Finland has a long history with gender equality, being the world’s first country to offer full political rights to women in 1906. Here are five facts about women’s rights in Finland, including landmark developments and where it needs to improve.
5 Facts About Women’s Rights in Finland
- Finland offers one of the most generous parental leave policies in all of Europe. A February 2020 policy granted seven months of paid leave for new mothers as well as one month of pregnancy allowance prior to their official leave. Non-biological parents have access to the same parental leave privileges while single parents receive a full 14 months of paid leave. This updated policy also extends the seven months of parental leave to fathers and allows parents to transfer up to 69 days from their seven-month allotment to the other parent. Gender-neutral parental leave policies are a crucial step toward gender equality by leveling the gap between conventionally male and female roles in society and relieving women of the tradition of them solely raising their children.
- Women in Finland enjoy high-quality education. In fact, Finland ranked first in the world in leveling the gender gap in educational attainment in 2018. The consistently high levels of education among women show this. Among those obtaining a university-level or post-graduate in 2012, the proportion of women was 60% and 50%, respectively. Moreover, the rate of female educational attainment is increasing rapidly and significantly outpacing that of men, as the share of women earning post-graduate degrees jumped from 15% in 1975 to 54% in 2012.
- Political institutions provide equal representation. Finland’s government has a history of pioneering gender equality, being the first parliament in the world to include female members of parliament. Finland elected its first female prime minister in 2003, and its third female prime minister, Sanna Marin, assumed office in December 2019. Marin leads a coalition government consisting of five parties, all of which have women under the age of 35 at the helm. Female representation in the nation’s 2019 election was especially notable, with a record number of women winning parliamentary seats, amounting to 47% of the parliament. As a result, Finland ranked sixth globally in political empowerment for women in 2018.
- Women dominate the labor market. Finland enjoys the highest labor participation rate of women worldwide and ranks among the best nations for working women. Moreover, the employment rate for Finnish women is higher than the European Union average. However, Finland needs to still make improvements, as women in the public and private sectors receive only 80% to 85% of their male counterparts’ earnings. Nonetheless, the gender pay gap has been steadily decreasing over the last two decades and expectations have determined that it should continue to decrease as a result of social welfare policies that allow women to reconcile family and work life.

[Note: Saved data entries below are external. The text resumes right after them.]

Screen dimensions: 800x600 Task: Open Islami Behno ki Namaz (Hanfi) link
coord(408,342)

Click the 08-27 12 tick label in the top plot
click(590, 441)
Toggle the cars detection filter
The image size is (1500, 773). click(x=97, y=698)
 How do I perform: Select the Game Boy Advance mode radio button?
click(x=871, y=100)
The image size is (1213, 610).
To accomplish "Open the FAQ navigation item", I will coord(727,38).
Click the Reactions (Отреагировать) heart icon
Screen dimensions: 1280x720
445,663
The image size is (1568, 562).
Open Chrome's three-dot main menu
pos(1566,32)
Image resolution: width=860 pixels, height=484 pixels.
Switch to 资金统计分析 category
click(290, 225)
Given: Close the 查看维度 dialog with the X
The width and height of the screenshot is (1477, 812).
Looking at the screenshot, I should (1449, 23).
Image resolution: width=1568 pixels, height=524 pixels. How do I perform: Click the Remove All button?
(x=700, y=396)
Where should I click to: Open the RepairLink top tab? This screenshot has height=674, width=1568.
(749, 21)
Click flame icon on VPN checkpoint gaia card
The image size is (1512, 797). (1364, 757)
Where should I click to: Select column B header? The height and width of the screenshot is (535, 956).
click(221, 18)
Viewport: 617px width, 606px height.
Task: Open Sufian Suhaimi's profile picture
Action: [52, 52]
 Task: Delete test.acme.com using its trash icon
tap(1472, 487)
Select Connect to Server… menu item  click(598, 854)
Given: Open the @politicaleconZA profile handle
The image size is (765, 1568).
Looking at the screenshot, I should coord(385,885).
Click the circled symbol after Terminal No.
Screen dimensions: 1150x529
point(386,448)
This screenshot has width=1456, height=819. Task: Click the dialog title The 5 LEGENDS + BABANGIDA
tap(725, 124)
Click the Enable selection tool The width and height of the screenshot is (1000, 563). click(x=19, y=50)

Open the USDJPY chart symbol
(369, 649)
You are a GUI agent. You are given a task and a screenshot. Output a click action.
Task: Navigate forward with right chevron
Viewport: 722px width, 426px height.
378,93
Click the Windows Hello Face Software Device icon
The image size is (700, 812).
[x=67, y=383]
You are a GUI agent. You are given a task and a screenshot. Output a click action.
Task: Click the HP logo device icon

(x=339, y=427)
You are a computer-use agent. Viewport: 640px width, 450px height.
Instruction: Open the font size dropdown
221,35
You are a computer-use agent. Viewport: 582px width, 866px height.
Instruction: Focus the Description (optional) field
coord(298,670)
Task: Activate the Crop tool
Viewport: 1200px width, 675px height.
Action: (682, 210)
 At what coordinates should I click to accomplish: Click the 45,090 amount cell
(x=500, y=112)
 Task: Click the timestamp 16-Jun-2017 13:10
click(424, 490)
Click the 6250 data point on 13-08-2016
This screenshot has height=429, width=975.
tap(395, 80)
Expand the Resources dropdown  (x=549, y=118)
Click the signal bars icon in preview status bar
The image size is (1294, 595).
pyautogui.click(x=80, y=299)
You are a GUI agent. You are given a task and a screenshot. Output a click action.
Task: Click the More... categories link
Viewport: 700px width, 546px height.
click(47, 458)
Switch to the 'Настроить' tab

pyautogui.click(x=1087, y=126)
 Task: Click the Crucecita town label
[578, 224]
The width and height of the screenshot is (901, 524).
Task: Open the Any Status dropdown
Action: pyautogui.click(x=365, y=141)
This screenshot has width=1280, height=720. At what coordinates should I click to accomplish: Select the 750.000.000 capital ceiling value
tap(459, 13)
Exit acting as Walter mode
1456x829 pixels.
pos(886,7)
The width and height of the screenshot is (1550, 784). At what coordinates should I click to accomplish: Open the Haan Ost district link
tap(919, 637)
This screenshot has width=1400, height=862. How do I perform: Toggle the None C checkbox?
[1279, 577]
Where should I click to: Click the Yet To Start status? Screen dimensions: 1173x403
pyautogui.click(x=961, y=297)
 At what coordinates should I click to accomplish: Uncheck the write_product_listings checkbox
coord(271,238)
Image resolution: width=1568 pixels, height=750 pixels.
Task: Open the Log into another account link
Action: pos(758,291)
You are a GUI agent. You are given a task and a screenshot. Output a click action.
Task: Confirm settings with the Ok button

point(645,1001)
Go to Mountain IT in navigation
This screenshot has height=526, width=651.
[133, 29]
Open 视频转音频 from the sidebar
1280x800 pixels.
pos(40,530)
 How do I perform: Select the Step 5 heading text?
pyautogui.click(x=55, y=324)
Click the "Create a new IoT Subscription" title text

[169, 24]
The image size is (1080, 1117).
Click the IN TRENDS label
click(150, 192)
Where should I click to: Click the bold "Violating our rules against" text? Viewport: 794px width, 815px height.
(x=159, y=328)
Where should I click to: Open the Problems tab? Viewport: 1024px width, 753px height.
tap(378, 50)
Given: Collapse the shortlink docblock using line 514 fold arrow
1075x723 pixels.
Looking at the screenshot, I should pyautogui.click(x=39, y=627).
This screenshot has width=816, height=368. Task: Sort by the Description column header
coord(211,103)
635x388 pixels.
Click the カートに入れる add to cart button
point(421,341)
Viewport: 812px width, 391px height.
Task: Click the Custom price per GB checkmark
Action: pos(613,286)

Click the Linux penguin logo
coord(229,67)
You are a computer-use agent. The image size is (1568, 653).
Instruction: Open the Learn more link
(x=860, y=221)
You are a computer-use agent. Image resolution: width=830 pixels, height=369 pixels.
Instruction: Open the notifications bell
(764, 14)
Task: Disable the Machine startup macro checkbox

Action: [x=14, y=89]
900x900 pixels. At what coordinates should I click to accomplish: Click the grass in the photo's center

- Finland is a victim of the “Nordic Paradox,” the trend where Scandinavian nations experience high rates of domestic violence despite promoting gender equality in economic and political life. The 2013 rate of intimate partner violence in Finland was nearly double the European average. Domestic violence rose 7% in 2019 with over 10,000 reported victims, more than half of which were between married couples. Finland has taken steps at the national level to address this trend, having adopted a National Gender Action Plan and trained about 200 federal judges in prosecuting cases involving violence against women. Moreover, crisis shelters and a free 24/7 helpline are available, with specialized investigators and law enforcement officials to address reports of violence. The Finnish Institute for Health and Welfare oversees these shelters, which also provide professional counseling and health services to customers.
- Migrant women are a major part of Finland’s equal rights agenda. Immigrant women with children experience an employment rate that is nearly 50% lower than that of their native-born counterparts, and social integration has posed a challenge for these communities. To address this issue, the Social Impact Bond emerged through institutional and private investment to assist immigrant women in finding employment within four months. Moreover, the national government finances public language programs to offer support to recent migrants learning the Finnish language.
Despite being a pioneer for women’s rights in Finland, the country still experiences its fair share of women’s issues. However, with a female-led government and strong social welfare policies, Finland’s progress is effectively ongoing and still serves as a model for the rest of the developed world.